MessageDigest.getInstance("SHA-256", "SUN").getProvider().getName()

returns BCFIPS instead of SUN, and this works.

Now my problem is how to get this setup working on Keycloak, given that it runs on JBoss / WildFly, and has its completely own ideas about class loading.

I launch Keycloak with the -Djava.endorsed.dirs parameter in my JAVA_OPTS, which leaves the dependencies to BouncyCastle and the other libraries.

I have tried the following approaches

Approach 1: Declare everything as a module. Inside /opt/jboss/keycloak/modules/system/layers/keycloak (or base, I tried both), declare an org/bouncycastle module with all bc jars and a com/mycompany module with the UberJar.
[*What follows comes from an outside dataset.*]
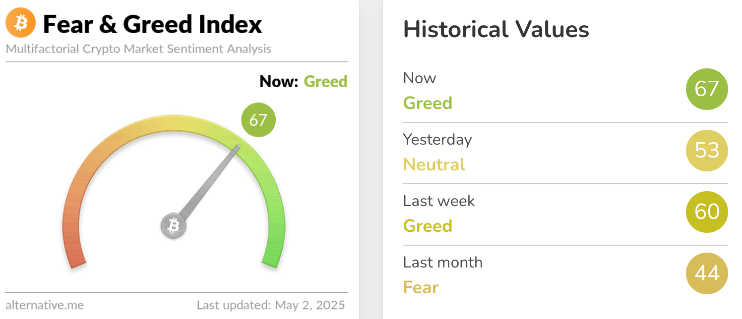Click the Bitcoin coin at needle pivot
Viewport: 742px width, 319px height.
(x=173, y=226)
Register both as global modules (KC currently runs on WildFly 18, so the global directories option isn't available yet)

Approach 2: Place all jars in a directory and reference that using -Djava.ext.dirs in my JAVA_OPTS.

Each of these have led to the identical error message:

Caused by: java.lang.ClassNotFoundException: org.bouncycastle.jcajce.provider.BouncyCastleFipsProvider from [Module "org.jboss.as.server" version 10.0.3.Final from local module loader @52a86356 (finder: local module finder @5ce81285 (roots: /opt/jboss/keycloak/modules, /opt/jboss/keycloak/modules/system/layers/keycloak, /opt/jboss/keycloak/modules/system/layers/base))]

Can anybody point me toward a solution?

Sean Patrick Floyd
  • 292,901
  • 67
  • 465
  • 588

2 Answers2

0

I don't know if there's a canonical answer to this, but I ended up making this work by registering my modules as explicit dependencies of the root module org.jboss.as.server in the file $KEYCLOAK_ROOT/modules/system/layers/base/org/jboss/as/server/main/module.xml.

Sean Patrick Floyd
  • 292,901
  • 67
  • 465
  • 588
0

Sean, running into the exact same issue you did.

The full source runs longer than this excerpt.